# What the task requires:
Could you return each entry below exactly as written, minus any pictures?

# Listed records:
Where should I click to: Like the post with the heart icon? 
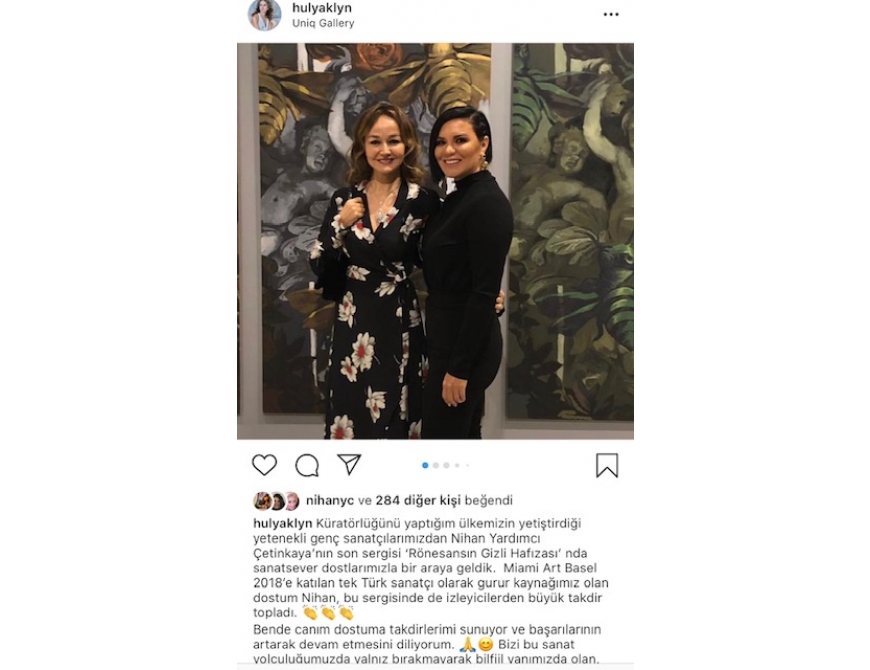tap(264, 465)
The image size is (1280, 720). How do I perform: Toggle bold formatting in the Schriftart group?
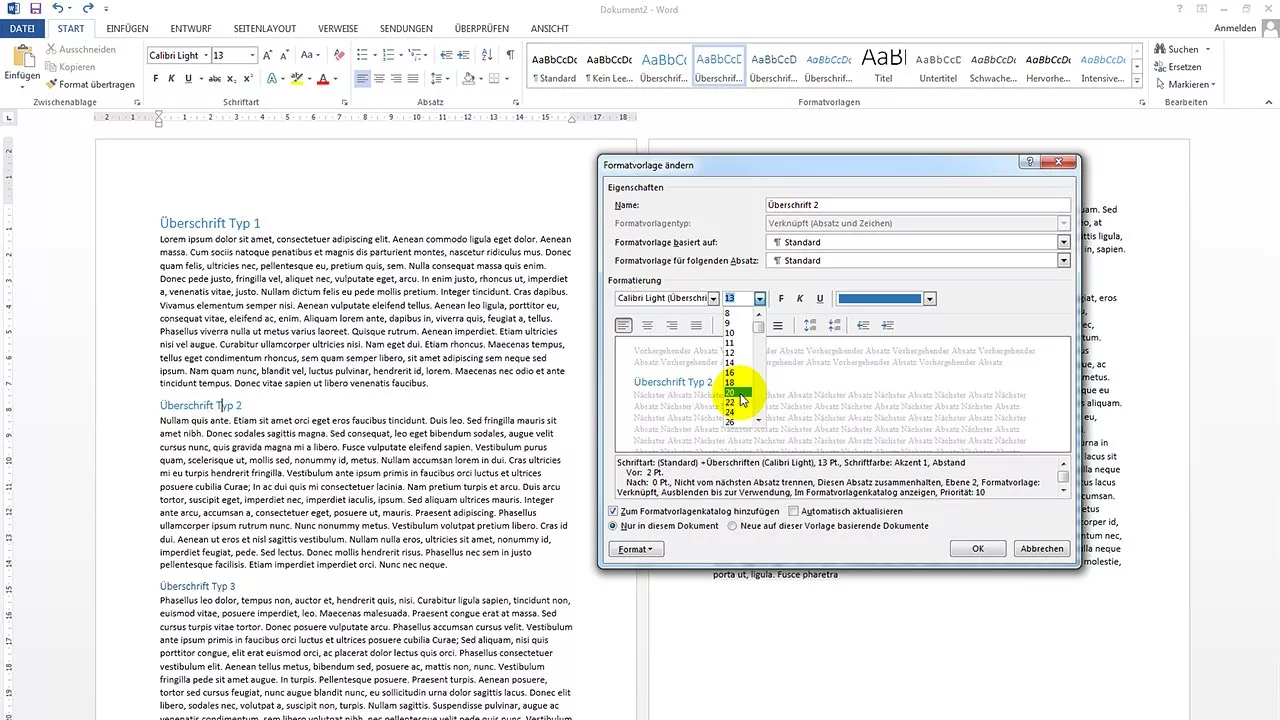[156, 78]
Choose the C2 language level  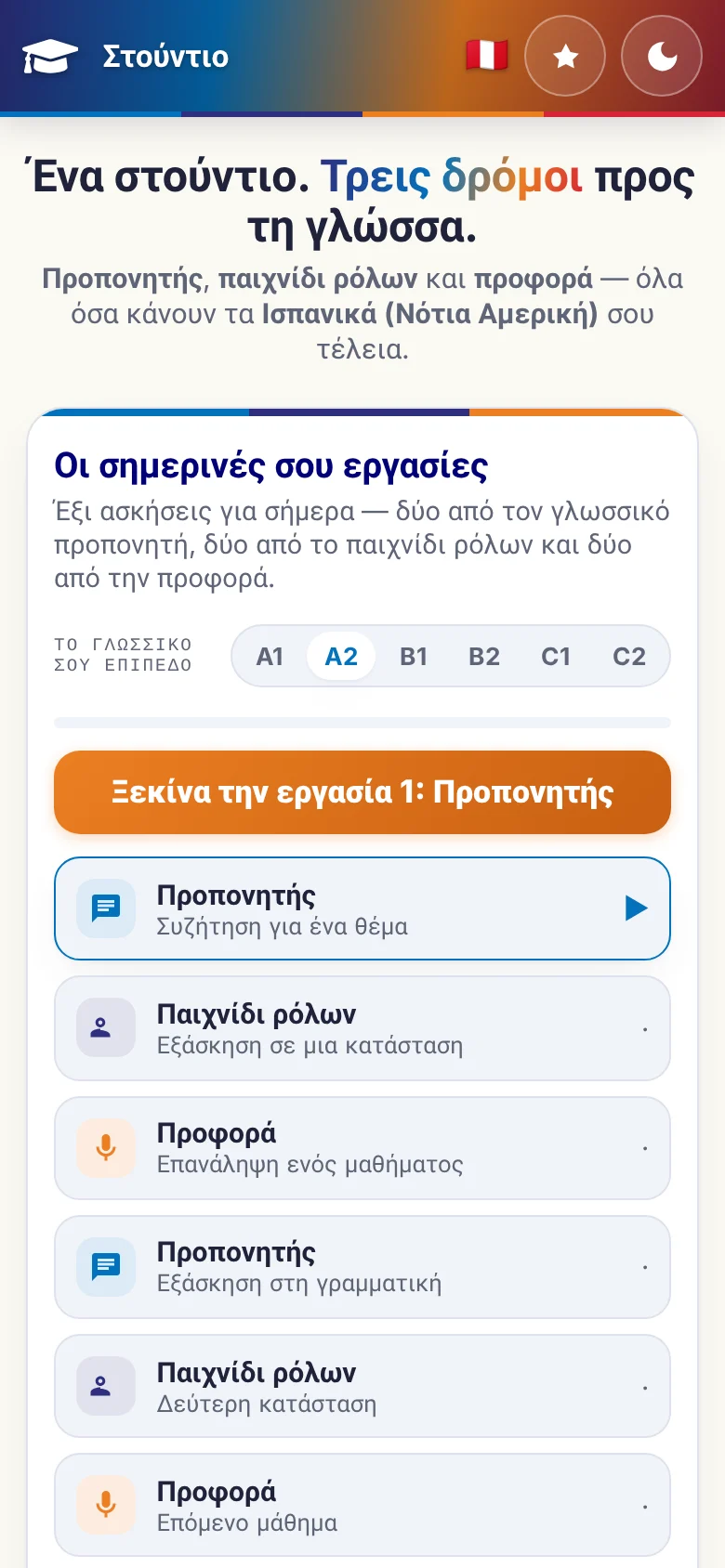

# Task solution:
Where should I click to: Like the post with the heart icon? 
tap(264, 465)
The image size is (1280, 720). How do I perform: Toggle bold formatting in the Schriftart group?
[156, 78]
Choose the C2 language level  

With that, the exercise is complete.